--- Record excerpts ---
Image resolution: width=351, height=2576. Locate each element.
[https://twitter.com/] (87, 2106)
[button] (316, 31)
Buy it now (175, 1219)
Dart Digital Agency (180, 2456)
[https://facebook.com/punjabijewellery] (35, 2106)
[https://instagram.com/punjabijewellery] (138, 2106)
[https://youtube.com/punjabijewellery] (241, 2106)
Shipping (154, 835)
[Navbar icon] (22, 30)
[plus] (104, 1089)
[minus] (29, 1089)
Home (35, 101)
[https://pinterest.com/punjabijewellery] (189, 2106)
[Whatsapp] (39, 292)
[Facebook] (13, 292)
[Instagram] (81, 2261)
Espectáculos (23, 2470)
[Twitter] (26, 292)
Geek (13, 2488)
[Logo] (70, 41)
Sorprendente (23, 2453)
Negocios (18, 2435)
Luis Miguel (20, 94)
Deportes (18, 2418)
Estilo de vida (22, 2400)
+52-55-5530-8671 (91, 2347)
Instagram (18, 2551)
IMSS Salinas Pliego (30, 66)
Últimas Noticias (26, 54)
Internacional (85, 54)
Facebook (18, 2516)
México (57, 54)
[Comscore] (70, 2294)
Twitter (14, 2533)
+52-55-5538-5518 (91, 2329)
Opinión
---
**Problem statement:**
In the entries above, identify every line with the string "punjabijewellery".

**Written answer:**
[https://facebook.com/punjabijewellery] (35, 2106)
[https://instagram.com/punjabijewellery] (138, 2106)
[https://youtube.com/punjabijewellery] (241, 2106)
[https://pinterest.com/punjabijewellery] (189, 2106)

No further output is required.